Your task is to copy each line of the material that includes "accomplish".

=== Data section ===

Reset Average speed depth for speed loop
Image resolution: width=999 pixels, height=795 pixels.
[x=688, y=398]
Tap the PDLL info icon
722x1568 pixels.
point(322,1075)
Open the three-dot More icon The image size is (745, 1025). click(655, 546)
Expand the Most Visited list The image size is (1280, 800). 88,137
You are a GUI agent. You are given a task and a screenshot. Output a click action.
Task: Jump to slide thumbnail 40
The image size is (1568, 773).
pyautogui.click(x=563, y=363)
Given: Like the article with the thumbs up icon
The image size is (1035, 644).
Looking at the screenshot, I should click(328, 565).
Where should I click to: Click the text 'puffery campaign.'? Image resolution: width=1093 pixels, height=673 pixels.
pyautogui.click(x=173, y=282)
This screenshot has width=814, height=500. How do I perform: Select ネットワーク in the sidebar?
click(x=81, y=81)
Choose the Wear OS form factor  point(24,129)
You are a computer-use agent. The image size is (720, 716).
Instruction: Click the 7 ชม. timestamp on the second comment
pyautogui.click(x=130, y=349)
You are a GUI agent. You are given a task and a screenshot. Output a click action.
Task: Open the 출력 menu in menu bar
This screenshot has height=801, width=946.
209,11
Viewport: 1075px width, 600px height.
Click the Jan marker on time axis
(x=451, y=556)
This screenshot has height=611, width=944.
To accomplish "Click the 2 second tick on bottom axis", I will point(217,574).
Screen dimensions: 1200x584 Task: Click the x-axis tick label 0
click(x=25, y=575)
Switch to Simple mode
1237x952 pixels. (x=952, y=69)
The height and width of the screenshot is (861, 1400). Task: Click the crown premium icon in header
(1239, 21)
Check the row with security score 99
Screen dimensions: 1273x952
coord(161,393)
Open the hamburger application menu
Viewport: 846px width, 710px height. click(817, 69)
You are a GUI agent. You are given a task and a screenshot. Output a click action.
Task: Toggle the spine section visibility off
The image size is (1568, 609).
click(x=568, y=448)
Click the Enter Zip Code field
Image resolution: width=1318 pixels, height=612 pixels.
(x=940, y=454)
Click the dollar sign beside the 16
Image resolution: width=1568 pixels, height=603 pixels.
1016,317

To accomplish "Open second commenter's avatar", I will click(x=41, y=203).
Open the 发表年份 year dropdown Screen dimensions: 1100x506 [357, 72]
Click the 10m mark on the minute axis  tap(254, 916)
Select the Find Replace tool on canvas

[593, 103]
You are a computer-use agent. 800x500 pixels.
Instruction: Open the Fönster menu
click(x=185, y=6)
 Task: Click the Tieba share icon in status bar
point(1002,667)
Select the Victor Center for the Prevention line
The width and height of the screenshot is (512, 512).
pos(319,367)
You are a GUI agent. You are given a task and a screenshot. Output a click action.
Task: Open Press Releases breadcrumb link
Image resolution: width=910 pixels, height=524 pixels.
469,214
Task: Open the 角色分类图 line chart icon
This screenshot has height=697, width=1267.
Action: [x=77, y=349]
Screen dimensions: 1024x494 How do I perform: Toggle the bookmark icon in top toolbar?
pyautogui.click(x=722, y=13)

===

Completed exercise:
To accomplish "Click the 2 second tick on bottom axis", I will point(217,574).
To accomplish "Open second commenter's avatar", I will click(x=41, y=203).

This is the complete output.